= Required tasks =
1) In the article on investor funded litigation, condense the paragraph beginning "In some states, including Florida" into a short bulleted list that keeps its main facts.
2) Extend the article on investor funded litigation by a few paragraphs, picking up after its final sentence.

= Excerpt =
>>>
Investor funded litigation is not new, but its use is expanding, according to experts in the field.
Panelists at the 2017 Risk Management Summit in Las Vegas, Nev., addressed the growing trend of investor funded litigation, particularly in the area of commercial auto claims, during the session, “Investor Funded Litigation Update.”
Insurance Journal was a sponsor of the summit hosted by eServices, a division of Energi that provides a turnkey risk management, claims and marketing technology for companies.
Though investor funded litigation has been around since ancient Greece, there’s been a noticeable uptick in its use in cases within the past 20 to 30 years, according to John Ferrante, vice president of Litigation Management for eClaims Management. Initially, it was used as a way for smaller businesses to remain a party in lawsuits with larger companies that had access to more funds.
Funding can be in the form of loans or assignments.
In some states, including Florida, it is illegal for an attorney to front money to a client, though in California, Massachusetts and Louisiana counsel on a case can provide a loan or cash advance for a client’s living expenses. In states where it is considered legal and ethical, the attorney is considered an investor in the case.
In California and some other states, doctors can be investors, as well, and they do so by agreeing to take less money than billed, panelists said.
<<<
= Information supplied =
>>>
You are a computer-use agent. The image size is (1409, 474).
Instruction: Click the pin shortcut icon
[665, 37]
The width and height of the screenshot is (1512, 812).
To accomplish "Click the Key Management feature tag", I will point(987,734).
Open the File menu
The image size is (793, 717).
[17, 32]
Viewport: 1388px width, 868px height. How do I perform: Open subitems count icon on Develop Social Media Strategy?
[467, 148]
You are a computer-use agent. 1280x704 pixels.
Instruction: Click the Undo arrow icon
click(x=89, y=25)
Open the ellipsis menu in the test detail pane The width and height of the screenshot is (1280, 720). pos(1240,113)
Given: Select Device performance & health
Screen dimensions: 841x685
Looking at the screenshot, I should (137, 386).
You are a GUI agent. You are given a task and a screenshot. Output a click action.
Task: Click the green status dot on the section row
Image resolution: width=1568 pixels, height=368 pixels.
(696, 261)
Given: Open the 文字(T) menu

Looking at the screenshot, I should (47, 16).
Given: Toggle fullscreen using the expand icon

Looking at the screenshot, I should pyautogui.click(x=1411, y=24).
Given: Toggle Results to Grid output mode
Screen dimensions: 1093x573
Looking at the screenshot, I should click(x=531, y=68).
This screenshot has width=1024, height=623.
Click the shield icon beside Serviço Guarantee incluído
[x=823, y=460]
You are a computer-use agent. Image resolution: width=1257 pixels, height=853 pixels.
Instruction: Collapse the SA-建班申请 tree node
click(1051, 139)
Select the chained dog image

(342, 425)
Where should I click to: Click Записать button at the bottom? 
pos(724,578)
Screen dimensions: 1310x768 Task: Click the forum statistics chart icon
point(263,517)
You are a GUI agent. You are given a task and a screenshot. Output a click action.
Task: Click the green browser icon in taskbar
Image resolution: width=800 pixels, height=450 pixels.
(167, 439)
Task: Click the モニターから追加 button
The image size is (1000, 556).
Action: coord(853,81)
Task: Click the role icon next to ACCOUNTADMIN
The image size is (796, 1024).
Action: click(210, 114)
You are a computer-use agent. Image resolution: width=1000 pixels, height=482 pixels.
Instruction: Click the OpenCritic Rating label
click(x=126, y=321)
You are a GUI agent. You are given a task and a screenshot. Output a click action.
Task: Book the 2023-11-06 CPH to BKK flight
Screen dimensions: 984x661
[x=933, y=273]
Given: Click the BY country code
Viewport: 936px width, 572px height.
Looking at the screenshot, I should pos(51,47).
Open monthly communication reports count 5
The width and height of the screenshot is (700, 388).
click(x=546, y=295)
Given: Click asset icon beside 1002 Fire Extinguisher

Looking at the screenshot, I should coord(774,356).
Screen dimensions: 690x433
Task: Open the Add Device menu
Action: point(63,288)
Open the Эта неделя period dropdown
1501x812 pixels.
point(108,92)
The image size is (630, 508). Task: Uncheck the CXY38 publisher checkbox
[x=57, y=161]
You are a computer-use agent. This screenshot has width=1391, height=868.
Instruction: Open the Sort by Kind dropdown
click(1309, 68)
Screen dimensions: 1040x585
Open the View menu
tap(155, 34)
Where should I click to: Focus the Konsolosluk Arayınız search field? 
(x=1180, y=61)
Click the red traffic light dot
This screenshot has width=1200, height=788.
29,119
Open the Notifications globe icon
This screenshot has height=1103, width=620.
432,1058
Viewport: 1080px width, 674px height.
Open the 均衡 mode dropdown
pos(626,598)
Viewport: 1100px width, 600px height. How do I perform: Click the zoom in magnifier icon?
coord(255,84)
<<<
= List of answers =
1)
- Some states, including Florida, make it illegal for an attorney to front money to a client.
- In California, Massachusetts and Louisiana, counsel on a case may give a client a loan or cash advance for living expenses.
- Where this is legal and ethical, the attorney counts as an investor in the case.

2)
Nick Gristina, a partner in the New Orleans office of Porteous, Hainkel & Johnson LLP, said that one company, Oasis Financial, is a well-known provider of cash advances in Louisiana. The plaintiff completes an application and pays a fee for the firm to review the case. A representative of Oasis will call and speak with his or her counsel and if they deem the case viable they will provide a cash advance.
Another firm, Diagnostic Management Affiliates (DMA), also located in Louisiana, acts as an HMO or PPO insurer. It coordinates medical visits and funds the case with the stipulation that plaintiff counsel pays the high interest loan back within two years or upon settlement.
According to Timon Sullivan, a trial attorney with Ogden & Sullivan P.A., in Florida, if a doctor agrees to take a letter of protection from a lawyer in order to bill a certain amount and the attorney agrees to pay that amount, that fact can be used to impeach the doctor’s testimony at trial.
Jonathan Colman, a principal and managing partner at Colman Law Group who practices in both Nevada and California, said it is legal to crowdfund to litigate one’s own case. But he said this brings up ethical questions including: is there a duty to pay the plaintiff first or should the investors be paid before the plaintiff?
Colman said there is also the question of conflict as investors are not to play a role in the decision-making behind case handling.
Gristina said that in Louisiana, although the investor must be passive and can’t be involved in settlement discussions, there is still tacit control or influence on the claim.
Another concern around these funding schemes is whether counsel is breaking privileged communications by providing case information to investors. If a confidentiality agreement is signed by a client, then he or she is the holder of privilege.
Gristina said he knows lawyers who won’t take cases tied to litigation financing because they are harder to settle. There’s no incentive to settle when there’s an investor backing a plaintiff in a case and because they aren’t present it can make it impossible to settle.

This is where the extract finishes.